“Rather than love, than money, than fame, give me truth.”
Henry David Thoreau, Walden, 1854
Not so Fred Goodwin, or too many others that bring our honours system into disrepute and the machinations of each new list.
But why are honour so pursued? A core message of Thoreau’s Walden is that egotistical recognition from peers is a core hidden motive behind many activities. Success in life, rarely recognised by the individual to be down to luck, then fuels hubris and delusion. With the debate on the recent awards and the Truss list still to come, how can we improve things ?
More broadly, many aspects of modern life leverage our deep seated need for approval. This manifests in very different ways as we pass through life. ‘Me, me…I know the answer’. The child desperate to receive external recognition for their knowledge reflects a core psychological need in all of us for social approval.
The delight evident on the face of the infant who has performed some simple task rewarded by a smile from mum or dad, or the hidden social signalling conveyed through our relative pay packet as adults, job title or place of abode.
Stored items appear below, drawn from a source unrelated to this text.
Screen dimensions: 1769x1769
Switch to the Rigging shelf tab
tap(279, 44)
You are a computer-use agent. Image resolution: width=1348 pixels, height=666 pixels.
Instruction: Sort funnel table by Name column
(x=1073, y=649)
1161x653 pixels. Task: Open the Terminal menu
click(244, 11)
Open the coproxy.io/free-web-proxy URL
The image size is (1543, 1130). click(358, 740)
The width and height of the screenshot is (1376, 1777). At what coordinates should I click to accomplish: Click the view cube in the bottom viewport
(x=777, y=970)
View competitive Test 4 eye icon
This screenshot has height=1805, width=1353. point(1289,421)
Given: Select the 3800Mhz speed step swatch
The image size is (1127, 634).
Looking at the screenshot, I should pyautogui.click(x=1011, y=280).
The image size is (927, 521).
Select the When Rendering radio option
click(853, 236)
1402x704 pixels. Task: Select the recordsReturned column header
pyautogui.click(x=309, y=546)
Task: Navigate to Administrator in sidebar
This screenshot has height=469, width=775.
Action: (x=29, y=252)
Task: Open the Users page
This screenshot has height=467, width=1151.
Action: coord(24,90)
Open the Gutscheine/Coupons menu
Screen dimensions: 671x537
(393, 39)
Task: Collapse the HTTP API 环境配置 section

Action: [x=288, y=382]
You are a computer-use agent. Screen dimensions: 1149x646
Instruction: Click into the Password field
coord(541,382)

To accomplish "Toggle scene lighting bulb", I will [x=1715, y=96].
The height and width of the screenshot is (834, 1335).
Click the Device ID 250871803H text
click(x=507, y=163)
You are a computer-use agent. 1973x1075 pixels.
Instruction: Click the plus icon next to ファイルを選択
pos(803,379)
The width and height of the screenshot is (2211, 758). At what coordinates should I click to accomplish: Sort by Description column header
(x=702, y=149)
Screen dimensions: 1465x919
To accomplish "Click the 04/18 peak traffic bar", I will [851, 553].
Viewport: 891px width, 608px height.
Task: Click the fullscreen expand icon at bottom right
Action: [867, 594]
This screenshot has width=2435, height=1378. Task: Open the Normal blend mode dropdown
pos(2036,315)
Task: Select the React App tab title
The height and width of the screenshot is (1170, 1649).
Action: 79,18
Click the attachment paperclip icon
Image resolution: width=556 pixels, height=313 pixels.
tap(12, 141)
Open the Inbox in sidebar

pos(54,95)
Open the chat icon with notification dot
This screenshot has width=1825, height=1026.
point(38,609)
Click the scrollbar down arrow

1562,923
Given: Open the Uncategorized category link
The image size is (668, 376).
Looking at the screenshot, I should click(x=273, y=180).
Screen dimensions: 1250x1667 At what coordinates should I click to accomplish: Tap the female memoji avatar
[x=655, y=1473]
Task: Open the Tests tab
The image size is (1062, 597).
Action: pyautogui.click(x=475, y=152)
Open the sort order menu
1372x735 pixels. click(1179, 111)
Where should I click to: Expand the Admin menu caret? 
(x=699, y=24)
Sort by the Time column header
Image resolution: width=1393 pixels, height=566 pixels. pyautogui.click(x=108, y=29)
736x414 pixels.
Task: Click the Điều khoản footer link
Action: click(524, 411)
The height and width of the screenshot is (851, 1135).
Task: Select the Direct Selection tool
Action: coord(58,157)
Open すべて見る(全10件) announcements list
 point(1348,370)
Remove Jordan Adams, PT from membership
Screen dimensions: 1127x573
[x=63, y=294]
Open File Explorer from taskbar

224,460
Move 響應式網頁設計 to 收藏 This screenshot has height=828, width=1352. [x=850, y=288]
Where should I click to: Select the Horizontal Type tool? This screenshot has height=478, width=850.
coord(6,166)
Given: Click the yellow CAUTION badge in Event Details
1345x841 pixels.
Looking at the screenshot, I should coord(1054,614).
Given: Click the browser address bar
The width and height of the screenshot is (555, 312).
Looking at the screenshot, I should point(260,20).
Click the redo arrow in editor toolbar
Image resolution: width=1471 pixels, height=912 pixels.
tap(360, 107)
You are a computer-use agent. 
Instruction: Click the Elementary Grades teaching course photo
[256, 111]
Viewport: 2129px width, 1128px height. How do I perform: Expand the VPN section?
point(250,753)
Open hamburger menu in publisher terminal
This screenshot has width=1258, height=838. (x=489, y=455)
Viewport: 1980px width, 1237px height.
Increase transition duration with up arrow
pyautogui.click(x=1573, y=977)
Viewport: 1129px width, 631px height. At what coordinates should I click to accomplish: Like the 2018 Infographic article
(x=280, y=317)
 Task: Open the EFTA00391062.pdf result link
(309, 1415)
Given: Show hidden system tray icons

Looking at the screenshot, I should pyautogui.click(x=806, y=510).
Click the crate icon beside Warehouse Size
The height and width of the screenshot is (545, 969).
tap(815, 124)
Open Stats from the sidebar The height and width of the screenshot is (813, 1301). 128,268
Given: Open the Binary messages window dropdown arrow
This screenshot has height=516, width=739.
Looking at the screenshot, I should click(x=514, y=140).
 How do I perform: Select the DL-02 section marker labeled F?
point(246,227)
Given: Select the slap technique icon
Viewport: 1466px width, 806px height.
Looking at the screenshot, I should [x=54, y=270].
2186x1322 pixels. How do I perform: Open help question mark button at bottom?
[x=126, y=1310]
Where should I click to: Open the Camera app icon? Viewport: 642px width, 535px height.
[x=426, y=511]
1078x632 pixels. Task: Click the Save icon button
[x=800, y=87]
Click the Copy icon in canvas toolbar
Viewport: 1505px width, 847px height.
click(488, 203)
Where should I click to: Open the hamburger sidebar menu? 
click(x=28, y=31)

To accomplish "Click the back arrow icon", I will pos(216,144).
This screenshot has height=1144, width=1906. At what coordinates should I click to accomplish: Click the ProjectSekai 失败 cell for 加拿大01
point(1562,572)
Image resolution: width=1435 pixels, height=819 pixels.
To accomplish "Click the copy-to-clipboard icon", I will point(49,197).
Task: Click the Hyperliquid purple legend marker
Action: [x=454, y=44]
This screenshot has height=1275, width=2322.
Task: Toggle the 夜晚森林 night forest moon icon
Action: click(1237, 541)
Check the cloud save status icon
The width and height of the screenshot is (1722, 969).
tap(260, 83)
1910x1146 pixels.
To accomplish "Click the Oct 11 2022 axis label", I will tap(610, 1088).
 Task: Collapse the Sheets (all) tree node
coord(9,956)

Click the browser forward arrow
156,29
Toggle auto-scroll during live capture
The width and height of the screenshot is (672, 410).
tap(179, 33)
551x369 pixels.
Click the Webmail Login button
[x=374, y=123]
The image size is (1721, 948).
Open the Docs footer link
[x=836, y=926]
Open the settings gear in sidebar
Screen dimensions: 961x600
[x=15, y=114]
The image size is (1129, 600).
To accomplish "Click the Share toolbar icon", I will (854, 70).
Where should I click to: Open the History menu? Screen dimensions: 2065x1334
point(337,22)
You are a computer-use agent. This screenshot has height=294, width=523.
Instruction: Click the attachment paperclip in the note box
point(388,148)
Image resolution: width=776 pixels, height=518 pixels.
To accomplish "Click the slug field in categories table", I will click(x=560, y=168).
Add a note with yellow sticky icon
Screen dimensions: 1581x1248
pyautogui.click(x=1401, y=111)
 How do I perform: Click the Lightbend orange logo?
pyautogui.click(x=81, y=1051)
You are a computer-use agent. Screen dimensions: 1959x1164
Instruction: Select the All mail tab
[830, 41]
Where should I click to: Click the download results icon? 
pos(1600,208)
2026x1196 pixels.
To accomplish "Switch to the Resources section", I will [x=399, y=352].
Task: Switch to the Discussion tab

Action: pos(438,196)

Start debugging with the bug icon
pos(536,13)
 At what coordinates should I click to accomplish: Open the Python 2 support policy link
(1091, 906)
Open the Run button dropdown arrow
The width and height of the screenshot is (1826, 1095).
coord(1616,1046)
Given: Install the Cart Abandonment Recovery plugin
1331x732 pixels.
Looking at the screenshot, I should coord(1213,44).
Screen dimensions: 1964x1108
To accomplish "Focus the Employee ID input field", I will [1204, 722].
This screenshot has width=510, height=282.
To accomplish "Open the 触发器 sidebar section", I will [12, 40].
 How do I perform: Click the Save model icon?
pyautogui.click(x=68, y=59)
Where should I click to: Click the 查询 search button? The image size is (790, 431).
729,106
The psychological price of the status chase can be high – a key driver of negative emotions and precipitant of depression. Nevertheless, social reward systems can be very useful, if flawed. Which is why when opposition parties gain power, reform of the honours system can slip.\
Who has not exclaimed – ‘it’s an absolute outrage! Sir X bringing disrepute to our field!’ as they see one of their peers, whose flaws they know well, then act with familiar impropriety. The public mainly see the high profile cases such as Fred Goodwin, but those less well known are also afflicted.
Before thinking what reform might look like, we need to consider what are we trying to achieve. Increasingly honours are given for spontaneous good deeds undertaken by the general public, and rightly so. Others chase honours, with occasional high profile outbursts when they feel overlooked and unappreciated. Others do not chase, but welcome the trade.
The political fix used by Charles II to cover his sexual incontinence, or the much expanded use by recent governments, perhaps necessary to sort an issue, or repay. Needs must. Then there are those who have done little, other than being briefly in the public eye. Or were just doing their job.
What we want is to promote social good. What is going to be best for the country. Perhaps we will accept the short term trade for the politician to be promoted at some future date to a peerage if it means politics can move on. More broadly, if we want the best from our publicly honoured, the system should be more forward looking, more motivating for future good behaviour, rather than an official clap for a transient moment capturing the public eye, or a conduit to navigate a political bind.
How might a system work? One option would be to make honours time limited. Let all existing ones wash away and new ones expire after a defined number of years. People who are continuing to be outstanding citizens could get re-honoured.
Another option would be to have an annual reappraisal of whether continuing good service to the public is occurring. This should be proportional to level of honour. A self-declaration carried out digitally taking only a few seconds would be all that would be needed for ‘lower level’ honours, with the question being, ‘Are you continuing to act in a manner befitting of your honour, promoting social good?’
Higher levels of honour would trigger more questions. Concerns could be raised by the public that trigger a more formal process. The balance to be achieved would be accommodating those honours’ holders whose work and life has moved on, but hopefully still acting with the same degree of positive attitude towards the UK.
The personal reflection might be: do you feel over the last year you have acted in accordance with the principles that you acknowledged when accepting the honour?
One challenge is that most people exhibit the Better Than Average Effect, rating themselves above peers for desirable characteristics. Including prisoners who self-assess as more moral, kinder to others, more self-controlled, more law-abiding, more compassionate, more generous, more dependable, more trustworthy, and more honest. All except more law abiding!
Within society more broadly, some people are sufficiently lacking in insight that they will construct stories in their mind as to how worthy they are, no matter what the transgression. People display a spectrum of hero delusion, with those displaying excessively high self-esteem and feeling of moral superiority being particularly dangerous. And more likely to end up in positions of power.
Nevertheless, the priming for self-reflection is useful for the majority.
Whilst some may take these suggestions as strange, none are new as they are what many other professionals have to go through every year. For example, as a doctor I have to reflect and self declare on my continuing probity. Is there anything which I have done over the last year which brings this into doubt, or any other action that otherwise impairs my performance and, which also critically, might bring the broader medical profession into disrepute?
Thus it is also a consideration as to whether my behaviour impacts on the perception of the broader medical profession, as this impacts patients’ confidence in received quality of care. Such a process with the honours system would therefore benefit all honours holders. It would also prime honours holders to think about why they had received their honours in the first place. And be much more likely to continue to act in a way which was socially positive.
If they did not like such scrutiny or pressure, they could opt to release their honour, or not accept it in the first place.
Such time limited honours may not be a bad idea either. We would then encourage being honourable, not just being honoured.